Task list:
**A)** According to the essay on hedge fund managers in politics, how much money did Ken Griffin make per hour last year?
**B)** Write the next part of the essay on hedge fund managers in politics, picking up after its final sentence.

Text provided:
────

All that the businessperson-turned-candidate offers as a credential is her success at business, it being assumed that the traits that made her a success in private life would make her a success in public life as well. That’s not far-fetched in cases of the company-building entrepreneur. But these days our private-sector heroes tend to be corporate managers or deal-makers or financiers who have found ways to make money without making things.

It was this class that installed Bruce “Nine House” Rauner as governor of Illinois and whose libertarian imperatives constitute the agenda of the New Republican Party. Chief among these worthies is Ken Griffin The Richest Man In Illinois. (I assume that is his name, since he is always referred to in the newspaper that way.) It was recently reported that Griffin was the nation’s highest-paid hedge fund manager in 2015. “Highest-paid” means something special in that context; Griffin last year made $800,000 per hour.

How does he do it? Explanations would be tedious. Instead, I will recall for you a humorous public interest TV ad aired in the Chicago area in the 2000s that urged customers to buy energy-efficient light bulbs. One commodity trader says to a colleague, “How many traders does it take to change a light bulb? Two – one to drop it and another to sell it before it hits the floor.” Griffin is good at selling dropped light bulbs.

Hedge funds offer the promise of higher-than-normal returns for higher-than-normal risks. (The market for hedge funds are the desperate, the greedy, the ignorant, the gullible.) Sometimes, over the short haul, they deliver. But innumerable studies now make clear that their success of this or that fund owes essentially to good luck or good timing. Over time every high-flying hedge fund crashes and loses their investors’ money, but because the managers get paid in fees, managers can make huge sums while their clients lose theirs. As a class they don’t deliver returns as fat as those earned via an ordinary garden-variety equities index mutual fund your grandmother invested in but they put more of those returns in their own pockets.

────

Information:

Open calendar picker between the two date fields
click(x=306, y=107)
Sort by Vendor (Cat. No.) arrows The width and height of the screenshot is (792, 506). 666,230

────

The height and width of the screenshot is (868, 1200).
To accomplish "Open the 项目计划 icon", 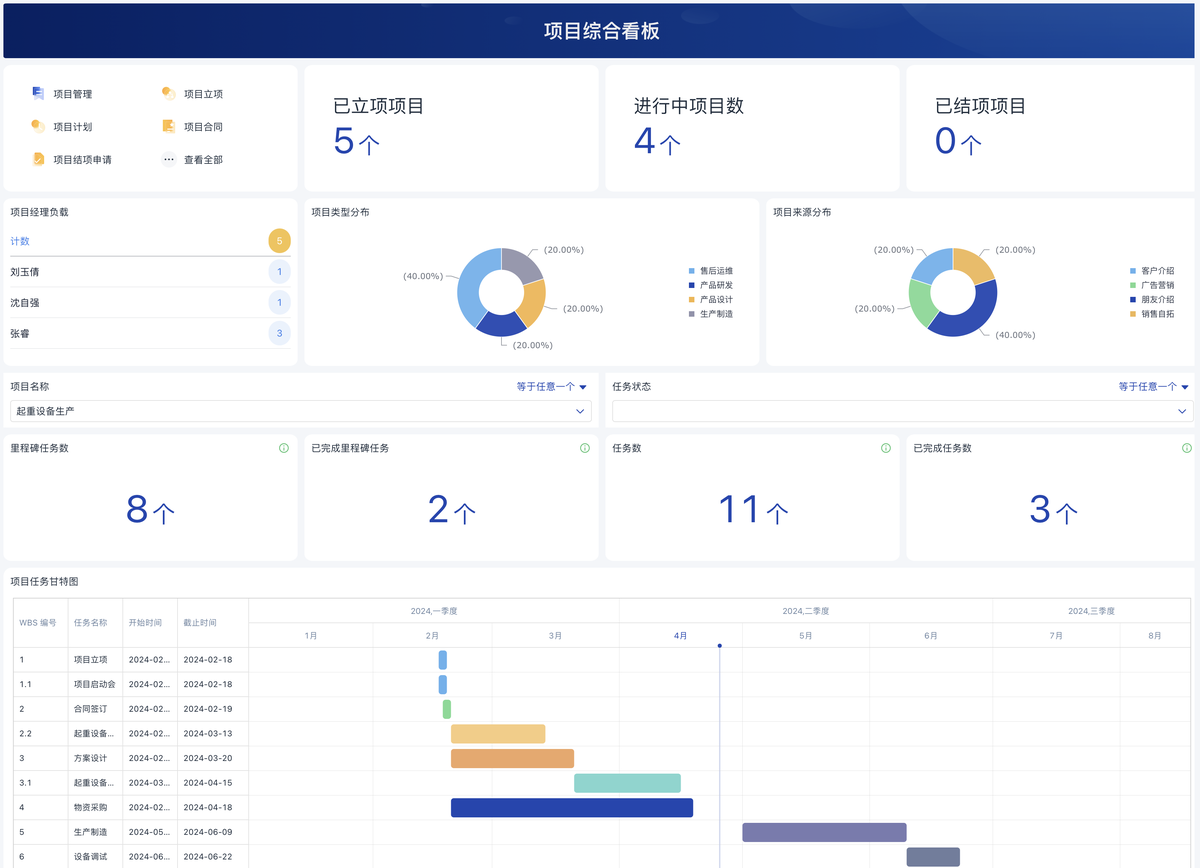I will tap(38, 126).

────

Answers to this exercise:
**A)** $800,000 per hour.

**B)**
You’d think it would be obvious that putting the government of a nation whose voters include so many suckers in the hands of people who know how to play the suckers is a bad idea. An Illinois whose motto is “Heads I win, tails you lose” will indeed attract more Griffins but it won’t be a place many others will want to live. Nonetheless, in an era in which millions of Americans, including Illinoisans, saw their house values collapse and their real wages remain stagnant while virtually all of the gains made by the economy since the crash of 2007 went into the pockets of the owners and executives rather than workers, people look with hope to the class that caused it all. That’s because the difference between our out-of-work pipe-fitters and our Trumps and Romneys is income, not class. Plus, all share something more important to Americans than ideas or experience: They both hate the same people. It is a bond between them.  

Business is a way to do things but it is also a way to see things. Business methods have a place in public administration but business goals do not. The other day, the governor said that he wanted to ensure that “every child goes to a high-quality school and can go on to a high-paying career.” When I was growing up, the young dreamed of saving the world. (It seemed so easy when we were 17.) Today, the young are encouraged to buy the world.

Ronald Reagan entertained similarly crass notions. America, he crowed, is a great country because anyone can grow up to be a millionaire. I would be prouder if America was a country in which one doesn’t have to be a millionaire to live a good and useful life. Today you need to have a million so you can buy in the marketplace all the things – security, green space, a decent education for kids – that people used to look to their governments to provide before millionaires decided that government’s job is to cater to business’s needs and not the public’s.